--- Study text ---
⁂
United States District Court, D. Utah
Nov 16, 2009
Case No. 2:09-CR-183 (D. Utah Nov. 16, 2009)

Opinion

Case No. 2:09-CR-183.

November 16, 2009


MEMORANDUM OPINION AND ORDER


This matter is before the court on the government's motion in limine to bar defendant Tim DeChristopher ("DeChristopher") from presenting a necessity defense at trial, including any evidence in support of such a defense. (See Dkt. No. 12.) A hearing on the motion was held on September 25, 2009. At the hearing, the government was represented by John W. Huber and Scott B. Romney. DeChristopher was represented by Ronald J. Yengich, Patrick Shea and Elizabeth Hunt. After taking the motion under advisement, the court has further considered the law and facts relating to the motion. The court has also considered DeChristopher's recently filed Written Proffer Of Choice Of Evils Defense and Request For Evidentiary Hearing, the government's response to that submission, and DeChristopher's reply memorandum. Being fully advised, the court renders the following Memorandum Opinion and Order.

BACKGROUND

Each United States Bureau of Land Management ("BLM") state office is required to conduct a competitive oil and gas lease sale at least four times a year if public lands are available for leasing and the BLM receives nominations for leasing. See 30 U.S.C. § 226(b)(1)(A); 43 C.F.R. § 3120.1-2. Interested members of the public and industry nominate parcels for competitive lease by sending letters of interest to a particular BLM state office that identifies specific tracts of land that are desired for lease. Id. § 3120.3. Prior to conducting a quarterly lease sale, the Utah BLM office prepares a preliminary list of oil and gas lease parcels that may be offered at that sale. Individual BLM field offices then determine whether the issuance of a particular oil and gas lease is consistent with a governing Resource Management Plan and its accompanying environmental impact statement. Once these determinations are made, the Utah BLM office prepares a sale list and notifies the public that a competitive lease sale will take place no less than 45-days after the date of posting. 43 C.F.R. § 3120.4-2. The Utah BLM office generally provides a 30-day protest period where any member of the public may "protest" the inclusion of certain parcels in a particular lease sale. See 43 C.F.R. §§ 4.21 and 3120.1-3.

The lease sale itself is a public auction with leases sold to the highest bidder. 43 C.F.R. § 3120.5. If not acquired on the day of the sale, leases remain available for purchase at a reduced rate over the next two years. Id. § 3120.6. The BLM completes the leasing transaction by "issuing" the lease to the high bidder after the lease sale. Id. § 3120.5-3. If an oil and gas lease parcel is protested by a member of the public, the lease is not issued until the protest is resolved.

A. The December 19, 2008, Lease Sale

On November 4, 2008, the BLM posted a final list of oil and gas lease parcels for a lease sale on December 19, 2008. During the 30-day protest period that followed, the BLM received approximately 1,600 protests including at least one protest for every proposed parcel on the sale list. In addition, on December 17, 2008, a coalition of environmental groups filed a federal lawsuit in the District of Columbia seeking to prevent the issuance of leases included in the lease sale. See Southern Utah Wilderness Alliance v. Allred, No. 08-2187, 2009 WL 765882, at *1-2 (D.D.C. Jan. 17, 2009).
⁂
--- Dataset content ---
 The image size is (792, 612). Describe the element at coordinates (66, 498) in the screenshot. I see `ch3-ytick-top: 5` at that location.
⁂
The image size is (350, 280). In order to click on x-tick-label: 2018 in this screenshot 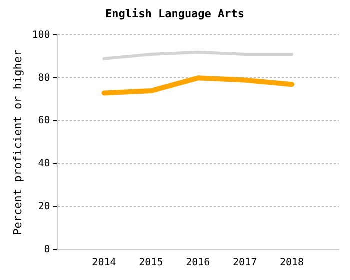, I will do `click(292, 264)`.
⁂
--- Work order 1 ---
According to the memorandum opinion, what was the purpose of the federal lawsuit filed on December 17, 2008?
--- Work order 2 ---
Please extend the memorandum opinion, starting after its final sentence.

--- Response box 1 ---
A coalition of environmental groups filed the lawsuit in the District of Columbia to prevent the issuance of leases included in the December 19, 2008, lease sale.

--- Response box 2 ---
On December 19, 2008, DeChristopher went to the Utah BLM office in Salt Lake City, Utah. Outside the BLM office, environmental activists organized a protest. Inside the office, DeChristopher registered to bid on oil and gas leases. In order to register as a bidder, DeChristopher was required to fill out and sign a "Bidder Registration Form." The Bidder Registration Form required DeChristopher to certify that: (1) he was a good-faith bidder, (2) he had the intention to acquire an oil and gas lease on the offered lands, (3) a winning bid constituted a legally binding commitment to accept the lease, and (4) in the event of winning a bid, he was obligated to pay the BLM by the end of the day a percentage of the lease's purchase price, whether or not the lease was subsequently issued. The Bidder Registration Form also informed DeChristopher of the criminal consequences of tampering with the bidding process.

At the lease sale, DeChristopher placed bids on dozens of oil and gas leases. Initially, DeChristopher would drive up the bid price and then pull out before he had won the bid. But then he began to bid on the oil and gas leases until he won the bid. In total, DeChristopher won fourteen leases totaling $1.7 million. DeChristopher claims he acted to combat the "government's violation of its own laws and regulations and the consequential exacerbation of global warming and climate change, and destruction of irreplaceable natural and cultural resources." (See Def.'s Written Proffer 5-7.)

B. Post-offense Events Related to the December Lease Sale

On January 17, 2009, the United States District Court for the District of Columbia granted a temporary restraining order preventing the BLM from issuing seventy-seven of the leases that were sold at the December lease sale. See Allred, 2009 WL 765882, at *1.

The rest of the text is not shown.